I presently have a R10 that is of course SD.
Lately it's been giving me problems so I'm looking at used HR10-250's on Ebay.

Question: If I buy a HR10-250, will DirecTv charge me more for HD service and will I have to agree to a two year commitment?


----------



## RobertE (Jun 10, 2006)

HD service yes
Committment - shouldn't, but...


----------



## jdspencer (Nov 8, 2003)

Make sure any used HR10 is free of any outstanding balance. DirecTV will also require you to buy a new access card.


----------



## hiker (Mar 1, 2006)

Ruf said:


> ...
> Question: If I buy a HR10-250, will DirecTv charge me more for HD service and will I have to agree to a two year commitment?


They should not charge you the $9.99 HD access fee, at least that is the experience of some (see thread here). And there should be no commitment if you are replacing a defective R10.


----------



## jodyguercio (Aug 16, 2007)

hiker said:



> They should not charge you the $9.99 HD access fee, at least that is the experience of some (see thread here). And there should be no commitment if you are replacing a defective R10.


YMMV on the HD charge, some have been and some haven't been charged as you pointed out. Best bet make sure it is clean and good to go and call directv. Who knows, they might upgrade the HR10 for you for free to one of the new HR2x dvrs; as they are trying to get everyone onboard with the newer MPEG-4 equipment.


----------



## boba (May 23, 2003)

I have 2 HR10-250s off eBay and no HD fees and love the large hard drive and ATSC tuner for OTA.


----------



## Stuart Sweet (Jun 19, 2006)

I'm moving this to the Legacy Receiver forum.


----------



## Jhon69 (Mar 28, 2006)

Ruf said:


> I presently have a R10 that is of course SD.
> Lately it's been giving me problems so I'm looking at used HR10-250's on Ebay.
> 
> Question: If I buy a HR10-250, will DirecTv charge me more for HD service and will I have to agree to a two year commitment?


When I bought mine off Ebay DirecTV charged me $20. for a new access card(had to send old access card to card department).I was also told by DirecTV always check out the Receiver ID# and access card # with DirecTV first before purchase to make sure they can activate it for you(I didn't and was fortunate there was no problem).:sure:

When I activated it DirecTV added on the HD access fee $9.99.Which to me wasn't a problem(I have the Premier package) so I am receiving several HD channels until they move them.After DirecTV moves the HD channels I figure to cancel HD access and then save some money on my bill.
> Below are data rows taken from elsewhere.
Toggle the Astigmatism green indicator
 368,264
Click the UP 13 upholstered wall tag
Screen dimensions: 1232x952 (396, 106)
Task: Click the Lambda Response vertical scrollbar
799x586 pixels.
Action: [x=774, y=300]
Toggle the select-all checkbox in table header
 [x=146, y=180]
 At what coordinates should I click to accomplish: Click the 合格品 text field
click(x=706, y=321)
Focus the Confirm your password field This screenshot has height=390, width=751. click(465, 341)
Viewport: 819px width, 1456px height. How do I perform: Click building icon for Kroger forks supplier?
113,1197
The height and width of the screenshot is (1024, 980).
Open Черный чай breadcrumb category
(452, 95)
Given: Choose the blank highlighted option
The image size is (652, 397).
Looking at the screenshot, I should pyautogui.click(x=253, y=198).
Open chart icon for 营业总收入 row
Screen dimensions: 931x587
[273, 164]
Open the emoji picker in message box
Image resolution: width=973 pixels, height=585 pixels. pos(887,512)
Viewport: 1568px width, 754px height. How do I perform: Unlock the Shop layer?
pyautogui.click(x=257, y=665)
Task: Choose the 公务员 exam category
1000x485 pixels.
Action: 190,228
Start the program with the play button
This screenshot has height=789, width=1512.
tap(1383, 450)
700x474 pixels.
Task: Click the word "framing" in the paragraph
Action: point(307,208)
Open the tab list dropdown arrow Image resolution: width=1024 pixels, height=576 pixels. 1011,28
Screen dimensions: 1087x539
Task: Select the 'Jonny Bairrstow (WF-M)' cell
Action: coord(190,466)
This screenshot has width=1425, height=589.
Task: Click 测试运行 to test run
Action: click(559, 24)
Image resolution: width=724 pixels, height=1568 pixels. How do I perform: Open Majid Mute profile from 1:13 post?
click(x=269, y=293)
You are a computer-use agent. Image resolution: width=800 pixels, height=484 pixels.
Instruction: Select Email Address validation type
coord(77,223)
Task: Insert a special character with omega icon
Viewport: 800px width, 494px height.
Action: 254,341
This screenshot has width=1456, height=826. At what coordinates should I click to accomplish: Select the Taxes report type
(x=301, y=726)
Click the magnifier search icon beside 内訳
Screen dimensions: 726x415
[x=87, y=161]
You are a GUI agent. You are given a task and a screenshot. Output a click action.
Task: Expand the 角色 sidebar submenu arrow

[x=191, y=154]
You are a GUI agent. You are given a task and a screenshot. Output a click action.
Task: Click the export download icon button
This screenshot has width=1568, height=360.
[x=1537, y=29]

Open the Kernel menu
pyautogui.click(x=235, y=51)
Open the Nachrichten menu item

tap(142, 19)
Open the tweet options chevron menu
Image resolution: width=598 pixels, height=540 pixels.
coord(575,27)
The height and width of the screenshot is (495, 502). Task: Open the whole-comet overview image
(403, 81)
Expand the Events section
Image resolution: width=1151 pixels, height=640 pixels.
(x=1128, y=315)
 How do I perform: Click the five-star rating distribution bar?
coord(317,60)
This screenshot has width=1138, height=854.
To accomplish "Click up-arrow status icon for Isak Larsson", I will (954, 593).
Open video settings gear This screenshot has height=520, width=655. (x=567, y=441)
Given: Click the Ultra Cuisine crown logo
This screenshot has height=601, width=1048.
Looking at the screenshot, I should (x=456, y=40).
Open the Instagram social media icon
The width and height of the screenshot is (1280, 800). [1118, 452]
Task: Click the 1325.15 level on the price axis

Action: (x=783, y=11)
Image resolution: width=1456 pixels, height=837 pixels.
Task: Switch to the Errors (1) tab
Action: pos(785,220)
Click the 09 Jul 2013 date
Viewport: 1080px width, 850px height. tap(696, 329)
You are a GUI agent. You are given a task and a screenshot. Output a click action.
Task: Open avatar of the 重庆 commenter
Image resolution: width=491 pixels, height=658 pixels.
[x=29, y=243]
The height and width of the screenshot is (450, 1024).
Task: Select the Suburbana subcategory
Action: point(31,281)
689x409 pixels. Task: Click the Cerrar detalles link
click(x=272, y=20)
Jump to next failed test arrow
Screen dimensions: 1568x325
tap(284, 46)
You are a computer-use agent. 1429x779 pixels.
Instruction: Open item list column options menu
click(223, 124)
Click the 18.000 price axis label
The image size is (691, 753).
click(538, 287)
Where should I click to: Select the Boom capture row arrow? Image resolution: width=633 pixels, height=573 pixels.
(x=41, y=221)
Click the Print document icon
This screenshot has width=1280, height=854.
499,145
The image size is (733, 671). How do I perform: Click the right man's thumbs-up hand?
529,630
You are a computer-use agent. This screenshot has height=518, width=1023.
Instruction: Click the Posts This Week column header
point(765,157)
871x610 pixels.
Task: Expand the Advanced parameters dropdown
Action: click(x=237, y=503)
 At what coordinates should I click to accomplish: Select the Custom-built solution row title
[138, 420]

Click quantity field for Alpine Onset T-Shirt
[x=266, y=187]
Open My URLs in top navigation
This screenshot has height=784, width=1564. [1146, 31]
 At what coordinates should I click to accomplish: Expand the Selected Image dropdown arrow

So it matters which package you have what you will get with the HD access fee.So in closing I just want to say I like the HR10-250(hooked up 480i component)but I also like my R22-100(hooked up S-Video).Also make sure and double check your bill that DirecTV puts it down as owned,if not it will say leased receiver on your bill and you will have a 24 month commitment.Good Luck!


----------



## OwnersEdge (Apr 13, 2002)

Jhon69 said:


> When I bought mine off Ebay DirecTV charged me $20. for a new access card(had to send old access card to card department).I was also told by DirecTV always check out the Receiver ID# and access card # with DirecTV first before purchase to make sure they can activate it for you(I didn't and was fortunate there was no problem).:sure:
> 
> When I activated it DirecTV added on the HD access fee $9.99.Which to me wasn't a problem(I have the Premier package) so I am receiving several HD channels until they move them.After DirecTV moves the HD channels I figure to cancel HD access and then save some money on my bill.
> 
> So it matters which package you have what you will get with the HD access fee.So in closing I just want to say I like the HR10-250(hooked up 480i component)but I also like my R22-100(hooked up S-Video).Also make sure and double check your bill that DirecTV puts it down as owned,if not it will say leased receiver on your bill and you will have a 24 month commitment.Good Luck!


What is the story please, for this HD newbie, about "moving the channels" ... are you going to lose your HD feed, paid up or not? Do you now receive all HD that you subscribed for?
-- hear the panic in my voice ?


----------



## Jhon69 (Mar 28, 2006)

OwnersEdge said:


> What is the story please, for this HD newbie, about "moving the channels" ... are you going to lose your HD feed, paid up or not? Do you now receive all HD that you subscribed for?
> -- hear the panic in my voice ?


If you have an HD DirecTivo then it is receiving HD channels that are MPEG2.These channels are supposed to be moved to the MPEG4 format(sometime in 2009).To receive these channels(MPEG4) you will need DirecTV's HD DVR+(HR20/21/22/23 and the 5LNB Slimline Dish.

Also I believe if you call DirecTV to switch be sure to mention you have the HD DirecTivo now.DirecTV should give you a decent deal to changeover.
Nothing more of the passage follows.